10k steps is a lot! Heck 4k steps is a lot to me. On a regular day, I think I had been doing 2-3K steps. The pedometer really helps keep things on track. I am trying to add steps in my day by adding planned walks into it. I extended my walk from the parking lot to the office. I take a walk at lunch. I think I can do better today by stopping to work a bit early, and then going out for a walk before going home. I suspect that doing so will make me less cranky, more hopeful, and a better driver. Or at least one that does not wave as often! ha ha ha
I'm setting a schedule reminder to knock of early and walk before leaving. Usually I sit at my desk right until the bitter end. I'll need to change that. The weather is beautiful and currently being so cooperative! I'll try to take advantage of that!
Monday, April 05, 2010
The sun is shining! Love it! Thanks for the beautiful weather, God.
April is underway and I am taking it one step at a time. I strapped on a pedometer this morning and learned that it is 700 steps from my usual parking space to my office. I have hardly moved since, but throughout the course of the day, I am challenging myself to move more frequently and to keep the pep in my step. I am shooting for 10,000 steps today. I am closing in on 1,000 so far. :)
Tuesday, March 30, 2010
Life to be perfect? Not going to happen.
Counting myself among those sparked and inspired. I am making a U-turn this very minute. Man, I need to stop giving up on myself way too easily. really I am a beautiful, happy, kindhearted, courageous rock star, it would do me well to remember that more frequently!
Thursday, March 25, 2010
It's not quite time to call in in the conspiracy theorists, but I am definitely noticing a pattern here. Each time I found myself getting trapped in feeling of stress and overwhelm, I end up counseling or consoling someone else on remaining calm, enlisting help and busting out of a funk. ha ha ha! What gives?!
I am just chipping away at the many things I need to do, and the feelings of wondering if all of the have-to do's will ever end, and chances are - they won't - but I can control my ability to cope with them and to manage the way I choose to confront them. I can keep the fighting feelings down to a low roar and keep myself along the right path. I can do good things for myself. I can stay happy amidst all of the noise, so to speak, and I can continue to be a person who can help others. :)
Tuesday, March 23, 2010
I was in a bit of a funk, feeling overwhelmed at life, in general, not even my own journey, persay, but I started to think things more clearly through when I had a moment to think about things. Ok, my life is not going perfectly smoothly right now. I am not doing the best at planning meals, and sticking with the game plan.

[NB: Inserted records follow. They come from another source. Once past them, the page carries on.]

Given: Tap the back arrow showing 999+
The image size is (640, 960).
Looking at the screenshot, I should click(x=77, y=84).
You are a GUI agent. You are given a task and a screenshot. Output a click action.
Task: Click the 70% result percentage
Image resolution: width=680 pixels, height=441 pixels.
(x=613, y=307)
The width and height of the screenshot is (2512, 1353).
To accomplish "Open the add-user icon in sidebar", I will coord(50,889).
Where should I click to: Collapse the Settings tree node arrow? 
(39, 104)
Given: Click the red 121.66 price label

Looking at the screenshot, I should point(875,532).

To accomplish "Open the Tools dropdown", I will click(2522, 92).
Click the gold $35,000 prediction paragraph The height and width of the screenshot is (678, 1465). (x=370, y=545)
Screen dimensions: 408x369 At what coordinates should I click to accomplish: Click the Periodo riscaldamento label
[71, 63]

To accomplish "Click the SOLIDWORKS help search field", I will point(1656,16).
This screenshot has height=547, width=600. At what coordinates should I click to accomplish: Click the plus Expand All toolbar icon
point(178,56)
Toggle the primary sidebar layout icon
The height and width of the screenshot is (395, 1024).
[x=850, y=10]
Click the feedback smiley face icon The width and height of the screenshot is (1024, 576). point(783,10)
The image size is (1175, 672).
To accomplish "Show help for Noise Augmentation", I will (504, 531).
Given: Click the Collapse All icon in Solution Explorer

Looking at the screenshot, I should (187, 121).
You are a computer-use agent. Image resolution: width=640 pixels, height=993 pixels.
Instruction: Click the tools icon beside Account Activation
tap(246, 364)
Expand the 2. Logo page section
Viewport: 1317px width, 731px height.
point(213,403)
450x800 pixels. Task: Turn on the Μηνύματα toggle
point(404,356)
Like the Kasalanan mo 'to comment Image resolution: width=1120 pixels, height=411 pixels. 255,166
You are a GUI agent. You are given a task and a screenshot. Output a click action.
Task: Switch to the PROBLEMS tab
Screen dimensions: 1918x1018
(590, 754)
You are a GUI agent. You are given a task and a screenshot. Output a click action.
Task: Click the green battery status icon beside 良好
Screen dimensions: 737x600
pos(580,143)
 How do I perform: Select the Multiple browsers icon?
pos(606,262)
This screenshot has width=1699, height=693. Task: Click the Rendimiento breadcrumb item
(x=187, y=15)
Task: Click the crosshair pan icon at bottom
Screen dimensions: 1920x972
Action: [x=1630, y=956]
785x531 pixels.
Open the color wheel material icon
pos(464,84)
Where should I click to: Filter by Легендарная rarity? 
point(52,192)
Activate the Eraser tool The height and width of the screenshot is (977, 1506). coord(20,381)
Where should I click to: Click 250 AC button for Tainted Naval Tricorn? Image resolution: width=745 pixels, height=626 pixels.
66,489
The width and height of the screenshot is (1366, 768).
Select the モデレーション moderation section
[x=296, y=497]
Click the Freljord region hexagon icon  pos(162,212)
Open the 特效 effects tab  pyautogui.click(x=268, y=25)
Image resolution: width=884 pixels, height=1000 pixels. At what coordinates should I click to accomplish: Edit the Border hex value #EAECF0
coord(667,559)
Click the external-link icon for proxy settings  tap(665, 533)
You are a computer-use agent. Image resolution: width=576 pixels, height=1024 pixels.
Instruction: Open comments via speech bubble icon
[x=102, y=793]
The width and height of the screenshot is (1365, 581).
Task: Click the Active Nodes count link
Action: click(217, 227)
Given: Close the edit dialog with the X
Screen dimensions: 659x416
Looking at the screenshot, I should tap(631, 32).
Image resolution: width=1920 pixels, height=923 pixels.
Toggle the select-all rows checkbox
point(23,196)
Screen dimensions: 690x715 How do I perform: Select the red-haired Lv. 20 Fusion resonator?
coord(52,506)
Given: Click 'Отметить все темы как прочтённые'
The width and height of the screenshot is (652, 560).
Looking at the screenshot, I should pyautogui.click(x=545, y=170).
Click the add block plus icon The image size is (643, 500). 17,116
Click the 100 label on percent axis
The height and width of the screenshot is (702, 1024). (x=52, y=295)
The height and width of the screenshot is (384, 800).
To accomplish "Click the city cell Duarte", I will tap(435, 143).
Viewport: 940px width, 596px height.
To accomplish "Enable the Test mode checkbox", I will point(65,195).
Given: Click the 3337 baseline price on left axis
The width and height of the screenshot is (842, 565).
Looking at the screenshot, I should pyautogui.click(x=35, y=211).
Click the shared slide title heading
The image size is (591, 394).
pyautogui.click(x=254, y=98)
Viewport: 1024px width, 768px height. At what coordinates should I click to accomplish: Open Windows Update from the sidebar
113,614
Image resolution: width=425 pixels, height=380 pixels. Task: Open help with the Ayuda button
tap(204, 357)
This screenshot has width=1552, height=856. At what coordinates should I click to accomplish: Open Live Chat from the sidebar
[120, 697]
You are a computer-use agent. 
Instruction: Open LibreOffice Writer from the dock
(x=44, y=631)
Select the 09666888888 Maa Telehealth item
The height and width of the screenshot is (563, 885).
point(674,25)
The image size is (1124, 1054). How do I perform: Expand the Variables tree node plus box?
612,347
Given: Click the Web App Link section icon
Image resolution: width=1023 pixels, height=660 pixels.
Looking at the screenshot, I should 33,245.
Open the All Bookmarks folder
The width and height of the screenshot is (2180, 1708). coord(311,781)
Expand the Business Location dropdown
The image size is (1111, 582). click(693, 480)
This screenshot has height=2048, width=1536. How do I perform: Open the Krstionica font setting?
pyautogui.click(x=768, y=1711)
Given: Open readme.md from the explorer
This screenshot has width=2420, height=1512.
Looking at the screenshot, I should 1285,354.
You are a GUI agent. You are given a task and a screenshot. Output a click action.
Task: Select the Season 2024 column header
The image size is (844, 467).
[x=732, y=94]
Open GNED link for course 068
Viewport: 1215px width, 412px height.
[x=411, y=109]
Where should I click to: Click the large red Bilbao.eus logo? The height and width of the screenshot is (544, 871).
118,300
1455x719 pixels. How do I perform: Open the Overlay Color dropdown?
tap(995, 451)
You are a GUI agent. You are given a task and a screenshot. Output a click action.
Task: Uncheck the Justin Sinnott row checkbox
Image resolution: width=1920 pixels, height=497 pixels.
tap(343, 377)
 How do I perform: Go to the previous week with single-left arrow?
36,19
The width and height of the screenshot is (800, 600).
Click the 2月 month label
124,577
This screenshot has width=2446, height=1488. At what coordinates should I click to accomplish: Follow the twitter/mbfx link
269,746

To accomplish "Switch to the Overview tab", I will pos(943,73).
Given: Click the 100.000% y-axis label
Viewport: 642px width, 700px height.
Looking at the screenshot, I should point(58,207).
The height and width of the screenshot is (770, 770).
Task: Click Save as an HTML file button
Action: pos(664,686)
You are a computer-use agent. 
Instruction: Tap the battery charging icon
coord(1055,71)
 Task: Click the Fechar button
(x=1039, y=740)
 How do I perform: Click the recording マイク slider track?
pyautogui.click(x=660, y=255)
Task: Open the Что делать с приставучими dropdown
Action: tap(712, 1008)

Here's what is going right though ---- I walked yesterday, and today. And thanks to a meeting across campus that I have 2 more days this week --- I will NEED to walk again - tomorrow and Friday. That's the only way over there that is convenient. Yesterday, I even did it in the rain! I was so busy focusing on what's been going wrong, I forgot to see the good things I was already doing.